Adams was an extreme version of the politician who dreamed that every new list held a fortune just waiting for his campaign coffers. He was obsessed with other peoples' lists. Olivia was constantly having to download other politicians' filings and translate them into usable formats—a horribly laborious task. For their last event they'd mailed to twenty-two thousand people and got two hundred and fifty donors, none of whom came from anything other than Olivia's core list anyway. Even the thought of it made her cringe.

Plus, the truth was that Olivia had just about overstayed her welcome at Adams's PAC, and given the continued failure of her resolutions for the past four New Year's—to go teach skiing in Colorado—they both knew she would need a new job soon.
PAC, political action committee—what a stupid name. It isn't political, it rarely takes action, and there's never any actual committee.
In practice, a PAC was more of a holding company that allowed politicians to either keep paying the staffers they didn't want to lose between campaigns or to offer those staffers a needed cushion between Election Day and a new administration job. Adams knew,
with four years before his next serious election, that her time with him was about up and that Taylor would be a great new place for her to land.

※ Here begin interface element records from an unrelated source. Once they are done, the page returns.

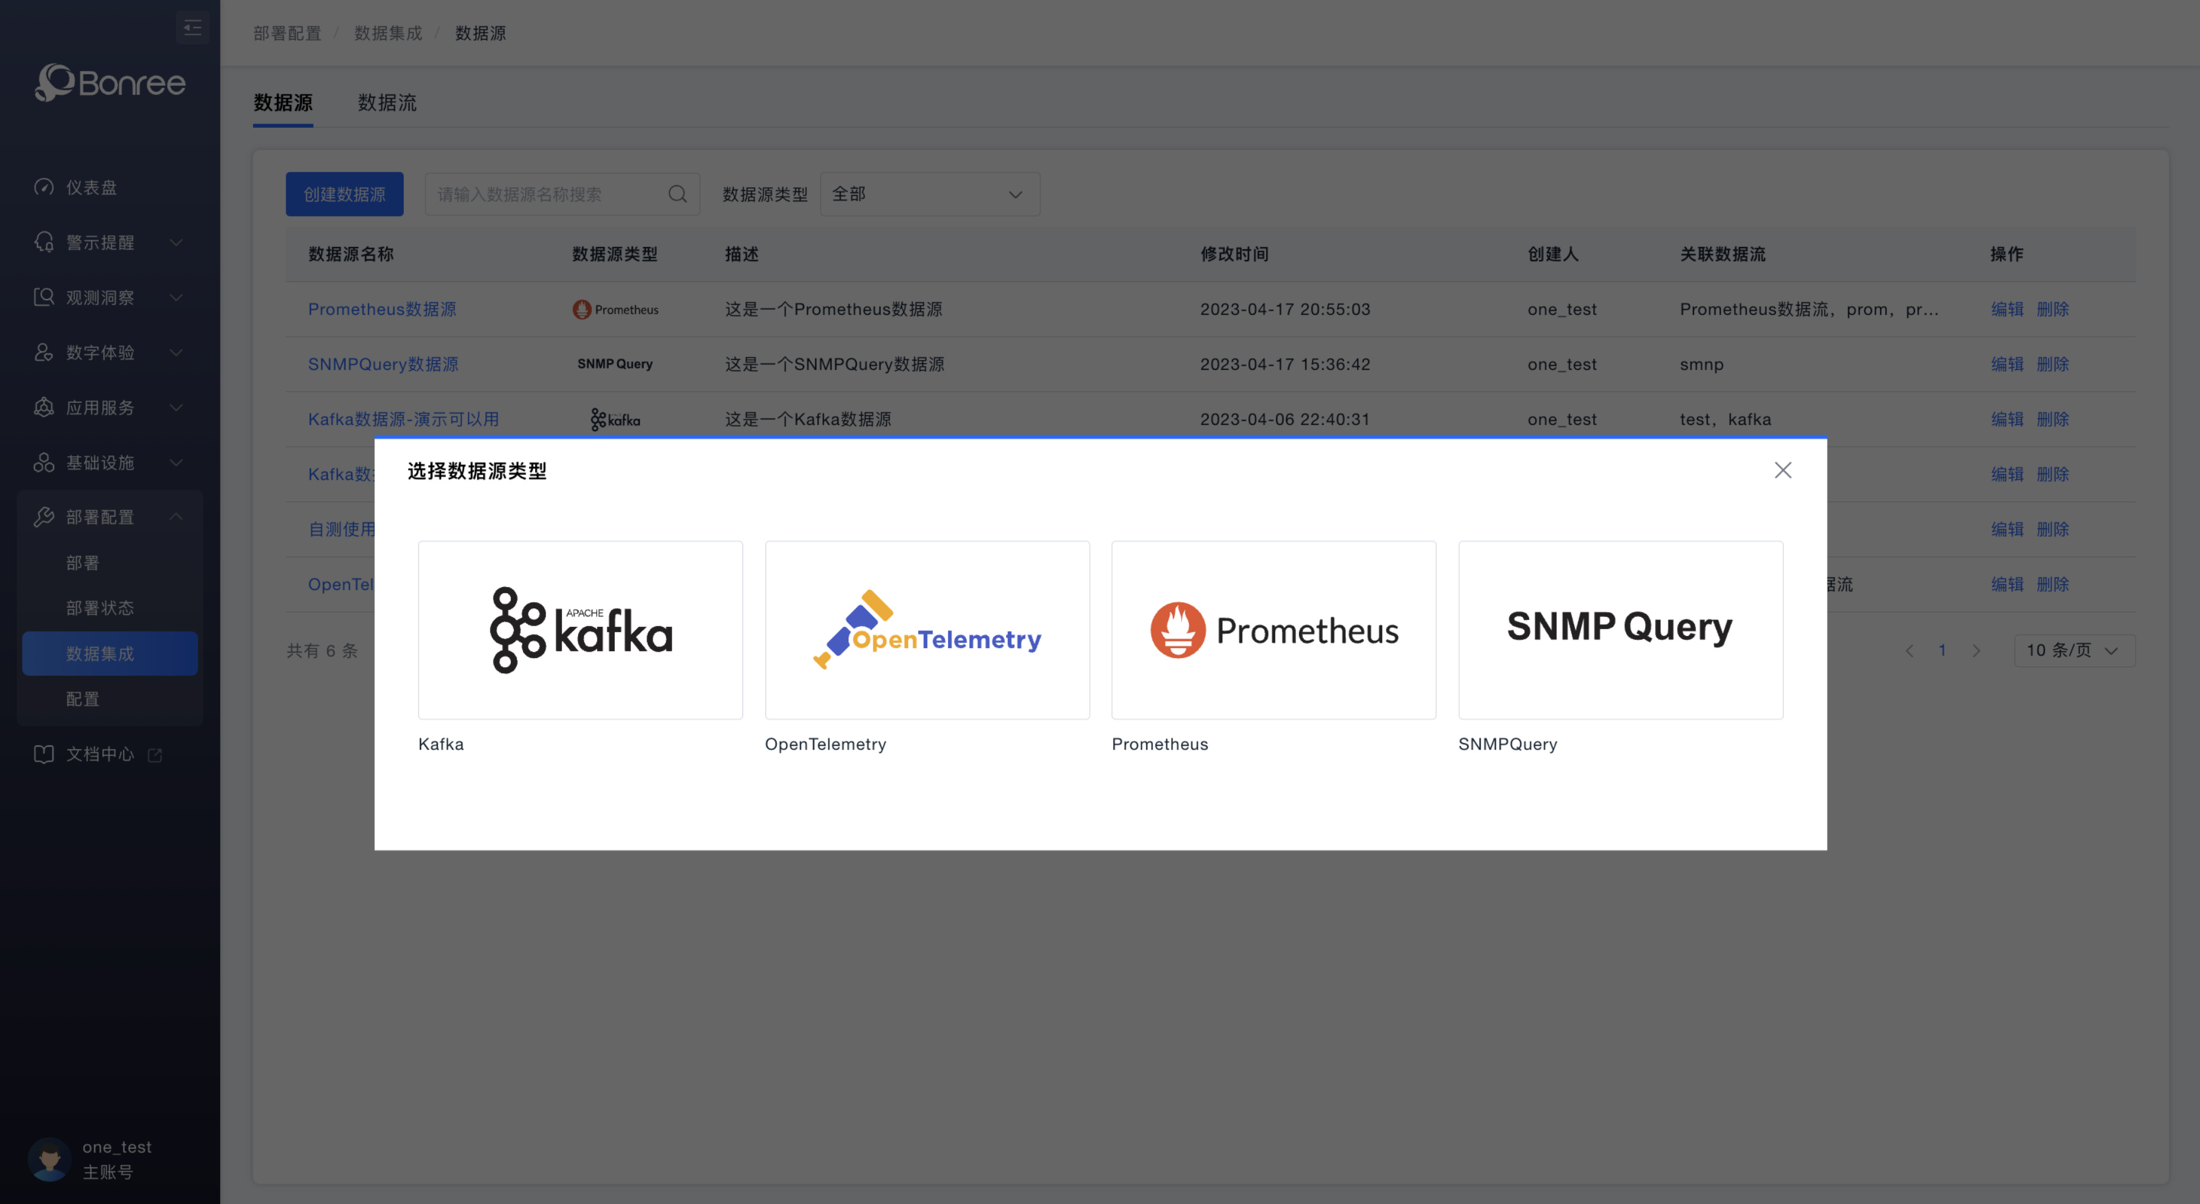This screenshot has height=1204, width=2200.
Task: Open the 部署状态 submenu item
Action: tap(100, 608)
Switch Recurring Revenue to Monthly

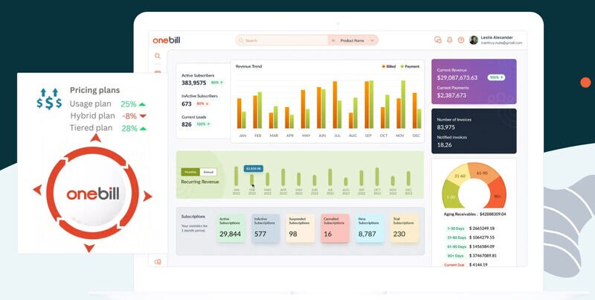tap(190, 172)
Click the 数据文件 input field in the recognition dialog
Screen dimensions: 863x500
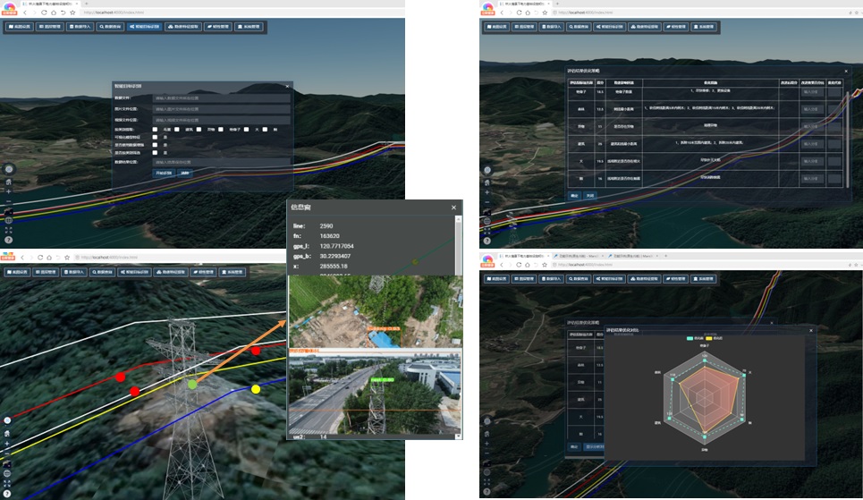point(222,97)
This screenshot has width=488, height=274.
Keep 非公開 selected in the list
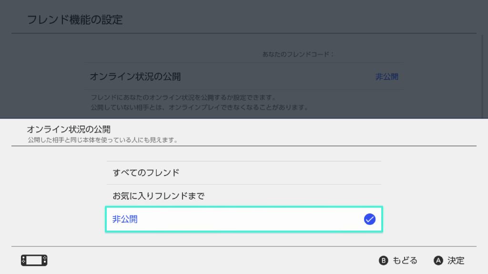point(124,219)
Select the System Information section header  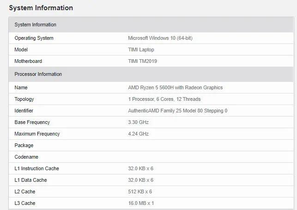[x=36, y=25]
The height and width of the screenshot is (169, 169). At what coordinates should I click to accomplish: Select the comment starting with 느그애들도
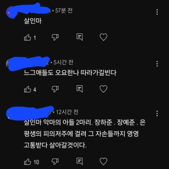pos(70,73)
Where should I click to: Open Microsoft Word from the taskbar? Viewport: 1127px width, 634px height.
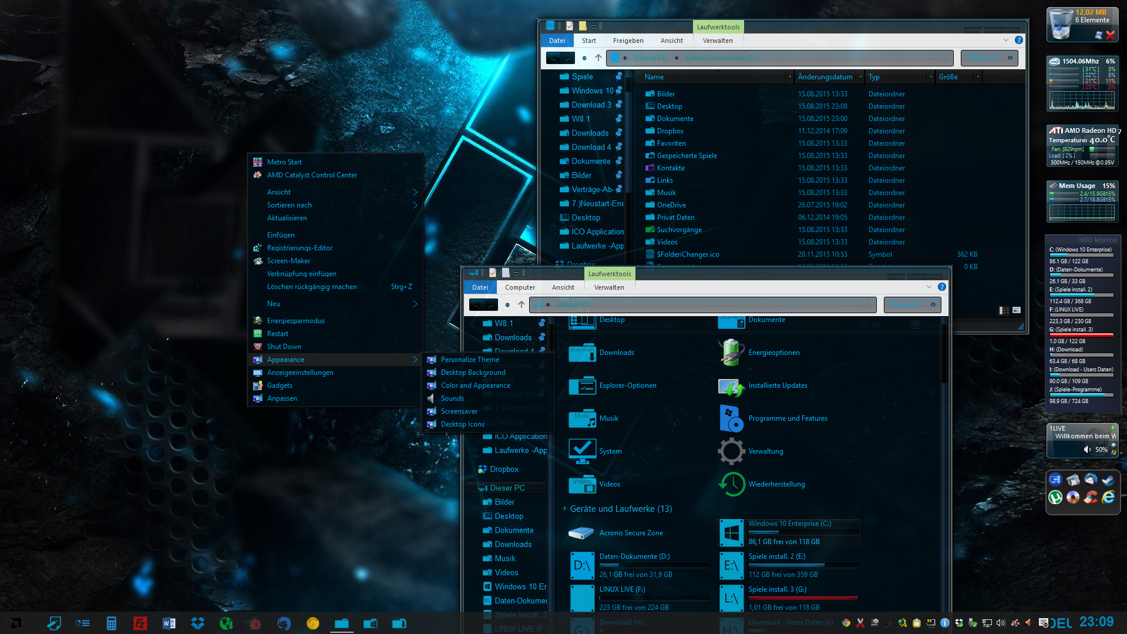pos(169,623)
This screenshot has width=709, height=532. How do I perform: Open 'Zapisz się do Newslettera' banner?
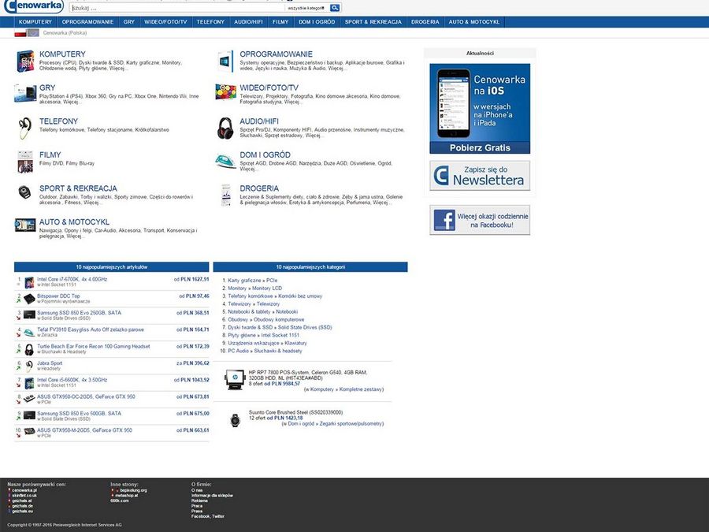(x=480, y=176)
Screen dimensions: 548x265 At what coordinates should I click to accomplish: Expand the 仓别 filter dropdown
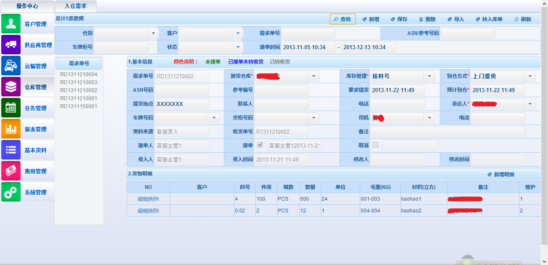153,33
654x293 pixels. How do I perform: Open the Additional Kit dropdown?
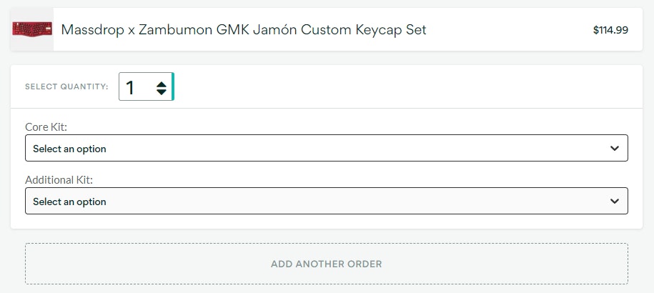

Walking out of Adams's office, she didn't even wait until she reached the water cooler before enthusiastically grabbing at her pocket for her BlackBerry.

Looking forward to it,
she pinned the governor, doing her best to play it cool, and then immediately started plotting out what she would wear.

Getting back to Georgia after a New York trip usually left Jacob with almost a hangover feeling, but the past two days had been different. Getting Olivia on board meant the campaign could really start moving, and his date with Sophie had left him unable to stop smiling. He loved the adrenaline of both. The pieces were falling into place.

He paced with antsy steps outside of the governor's office, waiting for him to get off whatever call was taking him so long. He flopped down on the visitors' maroon leather tufted couch that had become more comfortable as it got a little more worn in and stared up at the framed map of Georgia that hung across from him. Offices in the South seemed so much more regal than those up north. Almost an extension of Southern manners, they were decorated with a certain grace and tradition that just wasn't found in New York. The ceilings were high and each corner had a beam that seemed like it had been taken off a plantation. Of course, Taylor had added a wall of Georgia sports heroes and the ten-foot mural of himself, Aubrey, and the kids, both of which detracted a bit from the elegance of the place.
Classic Taylor
, he thought,
Southern tradition with a twist of superstardom
.

“What is taking him so long?” he mumbled under his breath.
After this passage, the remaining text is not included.